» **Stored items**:
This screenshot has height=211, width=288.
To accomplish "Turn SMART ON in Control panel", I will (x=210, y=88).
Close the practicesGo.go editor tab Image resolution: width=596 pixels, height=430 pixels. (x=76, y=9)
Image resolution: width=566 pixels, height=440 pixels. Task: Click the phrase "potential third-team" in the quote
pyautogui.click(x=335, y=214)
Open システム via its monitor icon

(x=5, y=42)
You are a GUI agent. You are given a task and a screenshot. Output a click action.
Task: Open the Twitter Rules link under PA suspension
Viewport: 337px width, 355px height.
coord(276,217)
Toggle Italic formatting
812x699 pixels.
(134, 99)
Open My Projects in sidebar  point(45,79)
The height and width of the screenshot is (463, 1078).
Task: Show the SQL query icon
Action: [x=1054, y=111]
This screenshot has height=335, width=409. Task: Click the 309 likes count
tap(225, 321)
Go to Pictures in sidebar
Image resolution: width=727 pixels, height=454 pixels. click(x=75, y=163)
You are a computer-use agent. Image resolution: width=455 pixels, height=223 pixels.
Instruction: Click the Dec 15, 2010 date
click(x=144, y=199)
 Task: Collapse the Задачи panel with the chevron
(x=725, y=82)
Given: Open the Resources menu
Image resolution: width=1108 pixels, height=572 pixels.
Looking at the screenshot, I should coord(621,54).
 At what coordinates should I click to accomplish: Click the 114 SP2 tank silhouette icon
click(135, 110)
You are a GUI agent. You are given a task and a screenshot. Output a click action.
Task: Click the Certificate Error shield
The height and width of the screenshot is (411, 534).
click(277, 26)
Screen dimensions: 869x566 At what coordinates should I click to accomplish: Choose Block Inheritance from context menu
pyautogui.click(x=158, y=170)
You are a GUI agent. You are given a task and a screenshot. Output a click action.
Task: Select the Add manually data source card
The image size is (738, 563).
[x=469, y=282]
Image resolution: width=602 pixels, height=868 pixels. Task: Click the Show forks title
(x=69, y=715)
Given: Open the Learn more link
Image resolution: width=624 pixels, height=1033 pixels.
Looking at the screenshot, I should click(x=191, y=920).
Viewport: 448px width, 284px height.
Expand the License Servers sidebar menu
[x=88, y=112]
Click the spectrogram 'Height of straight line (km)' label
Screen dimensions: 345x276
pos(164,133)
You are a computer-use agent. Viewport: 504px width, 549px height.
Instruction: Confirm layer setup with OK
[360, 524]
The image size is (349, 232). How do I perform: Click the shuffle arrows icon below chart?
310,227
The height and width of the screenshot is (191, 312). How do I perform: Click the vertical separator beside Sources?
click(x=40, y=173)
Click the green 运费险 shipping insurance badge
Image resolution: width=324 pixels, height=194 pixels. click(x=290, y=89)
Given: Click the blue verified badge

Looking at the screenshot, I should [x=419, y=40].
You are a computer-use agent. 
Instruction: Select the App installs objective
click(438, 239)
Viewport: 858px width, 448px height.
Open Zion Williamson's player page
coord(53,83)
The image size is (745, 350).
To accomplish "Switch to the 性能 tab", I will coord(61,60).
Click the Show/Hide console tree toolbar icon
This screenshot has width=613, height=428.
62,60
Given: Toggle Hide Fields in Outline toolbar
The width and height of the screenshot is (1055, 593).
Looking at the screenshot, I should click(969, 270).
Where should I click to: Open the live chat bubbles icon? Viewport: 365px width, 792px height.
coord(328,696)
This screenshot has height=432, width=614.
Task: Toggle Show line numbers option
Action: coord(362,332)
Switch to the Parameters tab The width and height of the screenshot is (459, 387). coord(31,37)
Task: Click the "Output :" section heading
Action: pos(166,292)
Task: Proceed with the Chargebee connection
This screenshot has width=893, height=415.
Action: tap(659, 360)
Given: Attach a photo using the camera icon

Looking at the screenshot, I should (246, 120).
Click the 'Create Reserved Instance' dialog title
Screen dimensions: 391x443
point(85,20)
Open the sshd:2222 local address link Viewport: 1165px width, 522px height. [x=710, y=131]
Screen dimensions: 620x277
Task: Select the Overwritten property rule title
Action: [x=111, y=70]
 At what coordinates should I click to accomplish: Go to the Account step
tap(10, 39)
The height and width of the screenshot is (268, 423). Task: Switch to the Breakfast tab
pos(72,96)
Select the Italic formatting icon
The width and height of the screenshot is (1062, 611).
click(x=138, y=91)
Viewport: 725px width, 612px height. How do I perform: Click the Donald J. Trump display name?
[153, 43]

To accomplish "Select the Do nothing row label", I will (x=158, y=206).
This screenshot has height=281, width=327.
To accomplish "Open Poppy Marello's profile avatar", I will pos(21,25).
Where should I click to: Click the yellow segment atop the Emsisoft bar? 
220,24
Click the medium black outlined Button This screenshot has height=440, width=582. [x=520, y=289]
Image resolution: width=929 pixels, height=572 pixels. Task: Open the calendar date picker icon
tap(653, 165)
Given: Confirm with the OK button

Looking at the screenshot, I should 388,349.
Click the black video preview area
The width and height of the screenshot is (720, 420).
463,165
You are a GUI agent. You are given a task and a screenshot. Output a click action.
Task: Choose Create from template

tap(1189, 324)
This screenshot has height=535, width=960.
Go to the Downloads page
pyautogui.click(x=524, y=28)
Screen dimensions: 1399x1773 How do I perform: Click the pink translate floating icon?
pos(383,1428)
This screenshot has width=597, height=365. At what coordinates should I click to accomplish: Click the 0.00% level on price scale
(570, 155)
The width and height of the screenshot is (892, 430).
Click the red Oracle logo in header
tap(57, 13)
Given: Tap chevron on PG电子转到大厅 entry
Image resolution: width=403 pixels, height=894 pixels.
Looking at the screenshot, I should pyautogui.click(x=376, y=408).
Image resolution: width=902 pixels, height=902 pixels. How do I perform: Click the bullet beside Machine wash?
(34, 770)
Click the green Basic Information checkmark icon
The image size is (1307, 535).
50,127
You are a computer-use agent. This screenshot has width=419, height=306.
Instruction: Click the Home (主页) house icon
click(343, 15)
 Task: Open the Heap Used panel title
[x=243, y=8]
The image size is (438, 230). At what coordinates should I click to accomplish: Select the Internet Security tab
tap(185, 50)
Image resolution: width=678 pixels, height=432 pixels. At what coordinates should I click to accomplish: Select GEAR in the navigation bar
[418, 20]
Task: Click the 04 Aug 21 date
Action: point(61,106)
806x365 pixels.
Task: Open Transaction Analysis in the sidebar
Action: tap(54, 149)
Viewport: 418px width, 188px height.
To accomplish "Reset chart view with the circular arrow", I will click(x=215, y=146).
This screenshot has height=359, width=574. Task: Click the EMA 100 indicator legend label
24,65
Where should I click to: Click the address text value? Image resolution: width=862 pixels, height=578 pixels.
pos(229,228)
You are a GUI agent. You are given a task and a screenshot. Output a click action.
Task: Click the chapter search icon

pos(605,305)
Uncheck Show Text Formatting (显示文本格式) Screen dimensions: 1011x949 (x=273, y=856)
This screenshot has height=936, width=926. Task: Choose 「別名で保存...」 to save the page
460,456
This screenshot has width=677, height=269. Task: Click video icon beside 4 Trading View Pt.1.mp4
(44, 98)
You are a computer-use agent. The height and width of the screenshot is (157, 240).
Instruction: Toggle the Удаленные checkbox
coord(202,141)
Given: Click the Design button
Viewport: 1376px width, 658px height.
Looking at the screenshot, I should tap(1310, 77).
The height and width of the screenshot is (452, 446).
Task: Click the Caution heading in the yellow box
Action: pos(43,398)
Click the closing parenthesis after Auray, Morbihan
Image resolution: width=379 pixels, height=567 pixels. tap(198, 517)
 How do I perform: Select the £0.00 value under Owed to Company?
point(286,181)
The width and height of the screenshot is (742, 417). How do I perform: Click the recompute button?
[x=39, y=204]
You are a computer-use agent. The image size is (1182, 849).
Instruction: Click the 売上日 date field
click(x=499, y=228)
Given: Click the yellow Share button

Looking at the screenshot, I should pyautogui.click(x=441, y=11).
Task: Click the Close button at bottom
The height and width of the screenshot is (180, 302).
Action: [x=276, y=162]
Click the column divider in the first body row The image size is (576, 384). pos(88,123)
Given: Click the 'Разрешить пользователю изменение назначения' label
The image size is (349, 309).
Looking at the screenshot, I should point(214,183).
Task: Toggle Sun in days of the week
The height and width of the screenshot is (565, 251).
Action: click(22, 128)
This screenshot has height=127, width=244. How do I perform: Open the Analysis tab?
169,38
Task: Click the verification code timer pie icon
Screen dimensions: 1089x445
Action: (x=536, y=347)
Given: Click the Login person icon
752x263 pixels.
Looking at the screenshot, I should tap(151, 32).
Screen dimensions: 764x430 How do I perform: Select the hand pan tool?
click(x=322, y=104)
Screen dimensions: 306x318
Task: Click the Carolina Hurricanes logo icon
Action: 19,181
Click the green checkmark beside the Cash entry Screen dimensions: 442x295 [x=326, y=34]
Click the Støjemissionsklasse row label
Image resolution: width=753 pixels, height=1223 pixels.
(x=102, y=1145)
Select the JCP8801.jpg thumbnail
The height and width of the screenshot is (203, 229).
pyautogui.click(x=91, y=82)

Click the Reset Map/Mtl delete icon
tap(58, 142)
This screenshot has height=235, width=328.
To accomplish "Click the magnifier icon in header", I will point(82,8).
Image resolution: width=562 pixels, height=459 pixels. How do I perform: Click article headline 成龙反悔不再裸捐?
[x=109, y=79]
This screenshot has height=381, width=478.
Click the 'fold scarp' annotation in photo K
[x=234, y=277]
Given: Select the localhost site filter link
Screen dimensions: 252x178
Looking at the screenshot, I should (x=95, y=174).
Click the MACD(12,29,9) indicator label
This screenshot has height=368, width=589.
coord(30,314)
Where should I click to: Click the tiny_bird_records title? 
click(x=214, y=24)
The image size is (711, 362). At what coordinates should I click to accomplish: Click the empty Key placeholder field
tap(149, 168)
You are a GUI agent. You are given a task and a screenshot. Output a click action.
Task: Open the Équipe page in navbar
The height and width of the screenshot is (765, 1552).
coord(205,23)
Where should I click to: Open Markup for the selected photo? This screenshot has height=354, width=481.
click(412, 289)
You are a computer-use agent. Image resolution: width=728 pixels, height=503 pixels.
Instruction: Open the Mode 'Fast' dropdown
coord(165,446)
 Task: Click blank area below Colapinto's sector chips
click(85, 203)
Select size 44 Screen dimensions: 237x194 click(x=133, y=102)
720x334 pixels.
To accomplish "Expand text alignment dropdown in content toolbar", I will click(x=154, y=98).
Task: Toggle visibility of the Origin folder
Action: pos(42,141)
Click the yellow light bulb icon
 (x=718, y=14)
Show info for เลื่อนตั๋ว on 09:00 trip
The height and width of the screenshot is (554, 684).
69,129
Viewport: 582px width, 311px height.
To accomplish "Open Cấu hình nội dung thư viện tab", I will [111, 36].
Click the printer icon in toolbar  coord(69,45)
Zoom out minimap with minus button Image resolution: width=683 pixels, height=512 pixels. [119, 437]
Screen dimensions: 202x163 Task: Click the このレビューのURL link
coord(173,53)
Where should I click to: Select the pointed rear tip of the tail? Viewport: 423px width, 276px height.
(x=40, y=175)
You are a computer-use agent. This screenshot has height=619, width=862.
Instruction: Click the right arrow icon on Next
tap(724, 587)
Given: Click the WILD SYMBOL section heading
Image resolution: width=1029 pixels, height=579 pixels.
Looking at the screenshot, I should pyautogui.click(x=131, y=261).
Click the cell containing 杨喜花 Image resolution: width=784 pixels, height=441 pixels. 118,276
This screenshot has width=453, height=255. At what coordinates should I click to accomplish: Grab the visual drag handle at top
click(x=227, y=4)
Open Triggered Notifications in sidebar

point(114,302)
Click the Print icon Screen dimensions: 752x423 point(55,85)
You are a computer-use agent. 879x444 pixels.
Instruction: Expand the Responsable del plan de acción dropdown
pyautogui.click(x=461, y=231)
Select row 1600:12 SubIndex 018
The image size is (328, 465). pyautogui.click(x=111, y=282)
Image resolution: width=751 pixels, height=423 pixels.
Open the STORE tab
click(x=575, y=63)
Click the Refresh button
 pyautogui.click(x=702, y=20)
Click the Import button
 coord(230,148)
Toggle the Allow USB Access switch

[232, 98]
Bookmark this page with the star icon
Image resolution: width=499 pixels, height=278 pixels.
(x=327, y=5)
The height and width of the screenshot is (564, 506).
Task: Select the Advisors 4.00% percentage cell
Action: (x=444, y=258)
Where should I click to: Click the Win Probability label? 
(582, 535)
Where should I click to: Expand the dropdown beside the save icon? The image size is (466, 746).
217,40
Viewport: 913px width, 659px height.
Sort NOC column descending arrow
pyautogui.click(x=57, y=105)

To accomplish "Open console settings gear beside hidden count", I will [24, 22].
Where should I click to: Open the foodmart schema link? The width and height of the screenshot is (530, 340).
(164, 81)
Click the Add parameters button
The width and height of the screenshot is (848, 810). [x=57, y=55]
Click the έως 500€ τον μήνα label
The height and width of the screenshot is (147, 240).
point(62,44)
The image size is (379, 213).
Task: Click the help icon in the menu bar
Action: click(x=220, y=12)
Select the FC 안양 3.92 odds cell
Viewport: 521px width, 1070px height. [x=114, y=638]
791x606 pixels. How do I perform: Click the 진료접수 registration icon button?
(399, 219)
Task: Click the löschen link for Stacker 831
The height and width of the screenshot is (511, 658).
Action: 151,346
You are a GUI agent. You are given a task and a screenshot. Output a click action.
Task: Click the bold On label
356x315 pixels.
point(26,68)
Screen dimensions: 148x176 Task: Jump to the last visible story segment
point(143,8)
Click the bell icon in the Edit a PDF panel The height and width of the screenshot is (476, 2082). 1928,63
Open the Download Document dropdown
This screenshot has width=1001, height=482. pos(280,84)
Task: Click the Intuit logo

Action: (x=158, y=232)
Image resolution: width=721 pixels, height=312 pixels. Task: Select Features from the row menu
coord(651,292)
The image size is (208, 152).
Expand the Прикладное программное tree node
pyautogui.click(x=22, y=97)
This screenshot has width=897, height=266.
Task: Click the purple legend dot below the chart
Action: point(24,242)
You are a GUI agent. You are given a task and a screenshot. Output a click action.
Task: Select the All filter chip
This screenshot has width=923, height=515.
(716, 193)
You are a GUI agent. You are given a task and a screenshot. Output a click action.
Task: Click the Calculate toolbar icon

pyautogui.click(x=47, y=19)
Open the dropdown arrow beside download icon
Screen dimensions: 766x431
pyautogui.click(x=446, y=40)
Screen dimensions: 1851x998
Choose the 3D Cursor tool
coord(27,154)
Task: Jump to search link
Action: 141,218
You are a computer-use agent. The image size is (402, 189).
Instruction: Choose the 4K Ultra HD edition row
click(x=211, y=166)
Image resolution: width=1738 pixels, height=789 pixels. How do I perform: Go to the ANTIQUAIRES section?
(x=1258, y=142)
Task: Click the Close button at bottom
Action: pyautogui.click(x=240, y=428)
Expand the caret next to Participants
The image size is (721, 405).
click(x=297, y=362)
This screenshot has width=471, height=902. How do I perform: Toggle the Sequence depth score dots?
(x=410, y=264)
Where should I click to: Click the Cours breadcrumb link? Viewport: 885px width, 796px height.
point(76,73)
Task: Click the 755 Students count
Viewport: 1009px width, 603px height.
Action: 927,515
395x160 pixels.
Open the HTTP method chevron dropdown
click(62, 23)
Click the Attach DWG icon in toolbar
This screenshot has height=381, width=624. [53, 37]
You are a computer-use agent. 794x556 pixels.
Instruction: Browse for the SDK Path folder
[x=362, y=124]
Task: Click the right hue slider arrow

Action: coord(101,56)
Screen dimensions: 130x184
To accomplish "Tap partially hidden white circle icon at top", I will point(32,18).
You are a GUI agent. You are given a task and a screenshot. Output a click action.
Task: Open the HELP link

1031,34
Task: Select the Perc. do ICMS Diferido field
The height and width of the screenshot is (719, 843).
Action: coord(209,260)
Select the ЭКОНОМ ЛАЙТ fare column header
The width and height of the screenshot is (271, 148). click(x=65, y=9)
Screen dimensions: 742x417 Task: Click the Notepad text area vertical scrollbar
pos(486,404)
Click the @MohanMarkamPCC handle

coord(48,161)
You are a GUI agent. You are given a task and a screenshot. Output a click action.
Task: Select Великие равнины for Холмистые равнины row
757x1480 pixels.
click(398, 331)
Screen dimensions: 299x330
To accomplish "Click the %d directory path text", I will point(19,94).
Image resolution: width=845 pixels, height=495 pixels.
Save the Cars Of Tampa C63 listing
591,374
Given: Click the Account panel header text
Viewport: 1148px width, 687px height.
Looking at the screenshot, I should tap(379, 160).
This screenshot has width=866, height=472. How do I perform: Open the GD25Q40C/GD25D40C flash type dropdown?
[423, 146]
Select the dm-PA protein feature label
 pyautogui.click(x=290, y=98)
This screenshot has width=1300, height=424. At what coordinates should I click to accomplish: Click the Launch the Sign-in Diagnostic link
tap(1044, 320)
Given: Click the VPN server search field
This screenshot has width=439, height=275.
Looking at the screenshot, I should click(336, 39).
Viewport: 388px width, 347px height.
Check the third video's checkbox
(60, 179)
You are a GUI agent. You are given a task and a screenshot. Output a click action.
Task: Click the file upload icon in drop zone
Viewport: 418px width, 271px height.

» **What the task requires**: Where does the string "console" appear in the records above? Show every line that holds it.

» **Response**:
Click the Show/Hide console tree toolbar icon
To accomplish "Open console settings gear beside hidden count", I will [24, 22].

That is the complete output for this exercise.